With addressable technology, fire alarm systems become extremely scalable and capable of growing and evolving as life-safety needs change. Upgrades to new technology platforms can be made very readily and cost effectively.

Many building owners and managers are migrating their fire alarm systems to addressable technology simply because new codes and standards demand more precise capabilities to maintain compliance. As a result, new systems are geared toward providing the latest in technology while easing the transition from an older system. This helps make compliance to new codes less disruptive to building occupants and businesses and less costly through the use of as much of the existing infrastructure as possible.

5. Increased value for the building owner

Advanced technologies built into fire alarm control panels, initiating devices and notification appliances can provide better, more reliable protection. Technology can also be a differentiator in offering more value for the building owner, including improved operational efficiency, less downtime, lower costs over the life of the system, and better reporting and documentation to support code compliance. Some of these benefits come from the deployment of Internet-enabled technologies. For example, remote diagnostics technology can alert service providers to fire alarm system issues or problems. By analyzing the diagnostic information prior to a site visit, the root cause of an issue can be proactively pinpointed. This helps the service provider to fix a problem on the first visit to the building, up to 90% of the time. This same diagnostic technology can also be used to identify upcoming predictive maintenance needs, such as smoke detectors that will soon need cleaning to prevent them from causing a system trouble or nuisance alarm.

As addressable notification appliances are continuously supervised, the fire alarm panel is able to generate an automatic notification when repair or maintenance of a specific device is needed. In addition to maintaining their fire alarm system in a “trouble-free” condition, building owners are also responsible for ensuring that regular testing requirements are met. With addressable technology embedded in notification appliances, self-testing is now possible. This feature represents one of the key innovations of addressable notification. Each notification appliance contains a light and a sound sensor that can be activated remotely from the host fire alarm panel. Once activated, the self-test feature will momentarily activate a device and send the results of the test back to the main panel for archiving. If a device fails the test, it will be identified at the panel, which means the self-testing process meets the testing, inspection and maintenance requirements specified in NFPA 72: National Fire Alarm and Signaling Code. This self-testing process also helps to eliminate one of the major challenges in testing of notification appliances in an occupied building – the disruption of the occupants themselves.

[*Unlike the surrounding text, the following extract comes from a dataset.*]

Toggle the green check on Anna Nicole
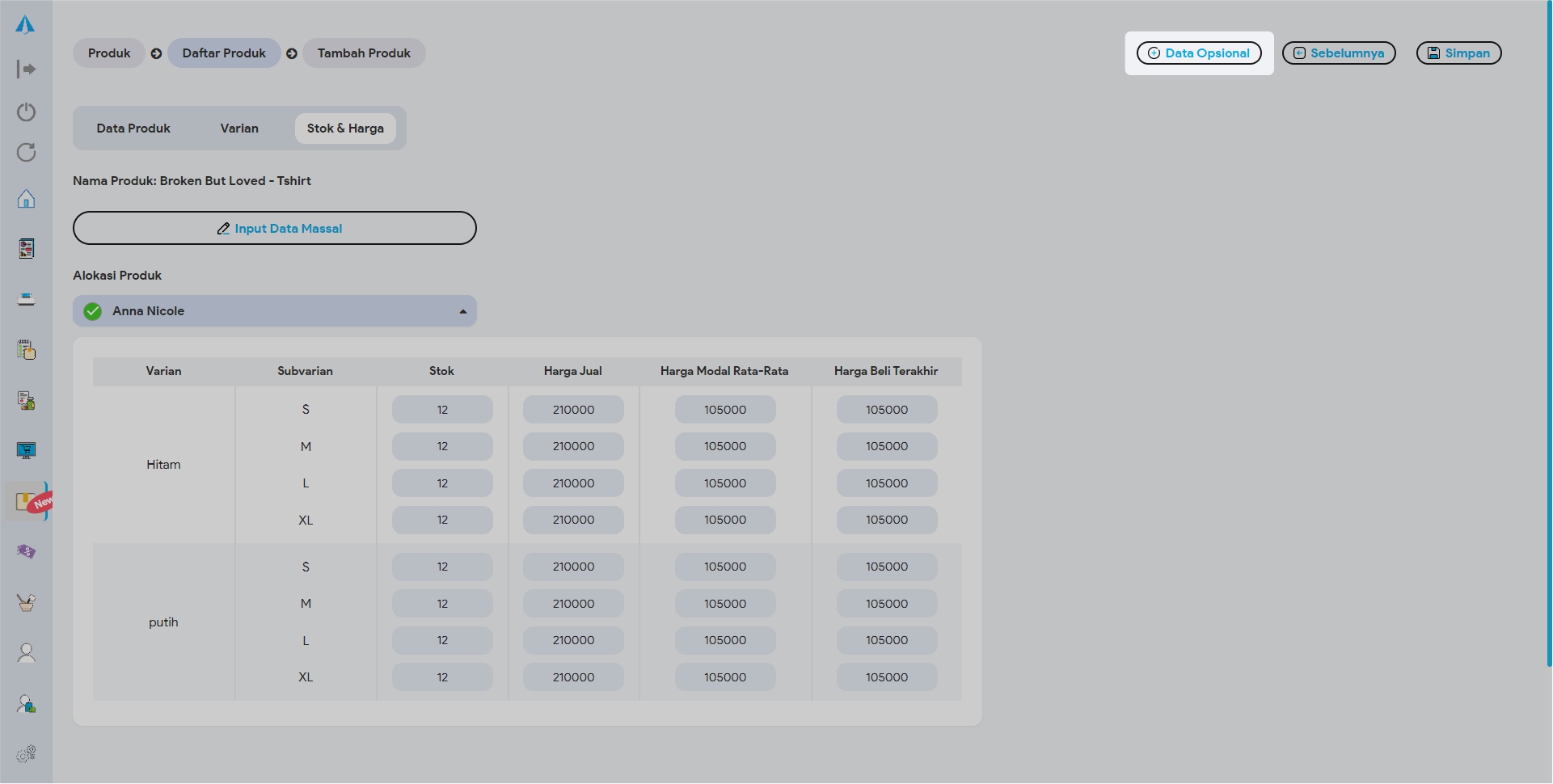The height and width of the screenshot is (784, 1553). pyautogui.click(x=93, y=311)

The self-test process takes just seconds to complete and can be initiated manually or programmed via the fire alarm control panel to run automatically. Testing can be done at a time when it’s most convenient for the building owner, thereby minimizing disruption to building occupants, eliminating the burden of after-hours testing, and significantly lowering operational costs. When testing is complete, device information and test history can be retrieved from the panel and downloaded to a USB memory device.

Conclusion

In summary, technology in fire alarm systems continues to evolve – and the technology innovations are enabling cost savings and other benefits for both the installing contractor and the end user. With savings on installation labor and wiring costs, contractors can complete fire alarm jobs faster and more profitably. And with remote diagnostics driving more efficiency in service and appliance self-testing reducing occupant disruptions, end users also realize the ‘addressable advantage.’ It’s definitely a win-win scenario – driven by important advancements in technology.